Songs from the record were previewed during The Cure's 90-date, 33-country Shows Of A Lost World tour, for more than 1.3 million people to overwhelming fan and critical acclaim.
"Alone," the first song released from the album, opened every show on the tour and is available to stream now. The band will reveal the rest of the tracklisting for the record over the coming weeks at http://www.songsofalost.world/ and on their social channels.
Speaking about "Alone," the opening track on Songs Of A Lost World , Robert Smith says, "It's the track that unlocked the record; as soon as we had that piece of music recorded I knew it was the opening song, and I felt the whole album come into focus. I had been struggling to find the right opening line for the right opening song for a while, working with the simple idea of ‘being alone’, always in the back of my mind this nagging feeling that I already knew what the opening line should be… as soon as we finished recording I remembered the poem ‘Dregs' by the English poet Ernest Dowson… and that was the moment when I knew the song - and the album - were real."

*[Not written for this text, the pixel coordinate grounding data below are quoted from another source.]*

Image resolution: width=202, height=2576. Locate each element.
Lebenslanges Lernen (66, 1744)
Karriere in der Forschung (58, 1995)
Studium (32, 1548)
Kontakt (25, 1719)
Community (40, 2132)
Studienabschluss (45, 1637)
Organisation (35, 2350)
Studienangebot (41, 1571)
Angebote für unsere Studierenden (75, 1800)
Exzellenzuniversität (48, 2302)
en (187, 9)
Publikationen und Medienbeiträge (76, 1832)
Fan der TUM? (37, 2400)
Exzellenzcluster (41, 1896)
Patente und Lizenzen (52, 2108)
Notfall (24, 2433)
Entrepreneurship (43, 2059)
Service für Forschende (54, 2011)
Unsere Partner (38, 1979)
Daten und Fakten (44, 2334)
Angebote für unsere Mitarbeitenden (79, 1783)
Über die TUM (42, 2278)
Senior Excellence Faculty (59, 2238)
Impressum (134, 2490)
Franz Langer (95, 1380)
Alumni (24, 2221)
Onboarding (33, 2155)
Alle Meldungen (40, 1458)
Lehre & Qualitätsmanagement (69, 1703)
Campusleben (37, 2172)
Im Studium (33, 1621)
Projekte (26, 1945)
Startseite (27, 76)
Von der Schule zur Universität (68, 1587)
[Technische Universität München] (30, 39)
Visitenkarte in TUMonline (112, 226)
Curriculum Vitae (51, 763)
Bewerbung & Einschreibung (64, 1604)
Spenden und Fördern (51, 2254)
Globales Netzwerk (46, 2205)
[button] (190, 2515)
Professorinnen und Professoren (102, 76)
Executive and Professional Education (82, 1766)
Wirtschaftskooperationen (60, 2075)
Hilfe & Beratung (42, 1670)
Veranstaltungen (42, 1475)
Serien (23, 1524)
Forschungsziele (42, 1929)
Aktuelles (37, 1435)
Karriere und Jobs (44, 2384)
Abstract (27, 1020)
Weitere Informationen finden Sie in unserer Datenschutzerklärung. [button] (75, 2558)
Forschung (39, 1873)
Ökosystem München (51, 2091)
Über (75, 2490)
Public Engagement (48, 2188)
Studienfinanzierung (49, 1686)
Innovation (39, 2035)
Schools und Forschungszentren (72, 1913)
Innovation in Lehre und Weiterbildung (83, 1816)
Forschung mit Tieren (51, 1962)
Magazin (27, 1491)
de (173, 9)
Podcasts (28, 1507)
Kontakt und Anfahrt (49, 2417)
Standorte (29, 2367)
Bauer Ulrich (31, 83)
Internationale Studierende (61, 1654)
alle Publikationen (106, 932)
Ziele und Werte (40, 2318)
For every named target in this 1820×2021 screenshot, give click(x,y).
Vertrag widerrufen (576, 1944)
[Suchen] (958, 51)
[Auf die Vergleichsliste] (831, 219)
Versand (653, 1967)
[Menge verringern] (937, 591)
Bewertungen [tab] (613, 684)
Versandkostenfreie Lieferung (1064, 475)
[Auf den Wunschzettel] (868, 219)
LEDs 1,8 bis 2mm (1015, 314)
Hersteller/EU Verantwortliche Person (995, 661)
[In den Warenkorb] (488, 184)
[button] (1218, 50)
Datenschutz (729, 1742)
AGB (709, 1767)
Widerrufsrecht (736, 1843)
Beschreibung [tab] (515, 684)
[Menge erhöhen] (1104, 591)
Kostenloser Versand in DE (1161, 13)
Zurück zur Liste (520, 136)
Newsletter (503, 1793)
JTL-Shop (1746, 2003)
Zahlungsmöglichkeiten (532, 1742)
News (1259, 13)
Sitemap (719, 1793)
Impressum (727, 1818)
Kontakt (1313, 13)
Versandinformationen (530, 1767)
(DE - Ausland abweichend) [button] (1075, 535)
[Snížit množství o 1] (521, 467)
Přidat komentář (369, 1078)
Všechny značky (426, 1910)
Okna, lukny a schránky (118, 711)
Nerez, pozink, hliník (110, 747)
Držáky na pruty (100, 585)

Initially formed in 1978, The Cure has sold over 30 million albums worldwide, headlined the Glastonbury festival four times and been inducted into the Rock And Roll Hall of Fame in 2019. They are considered to be one of the most influential bands to ever come out of the UK.
Songs Of A Lost World will be released as a 1LP, a Miles Showell Abbey Road half-speed master 2LP, marble-coloured 1LP, double Cassette, CD, a deluxe CD package with a Blu-ray featuring an instrumental version of the record and a Dolby Atmos mix of the album, and digital formats.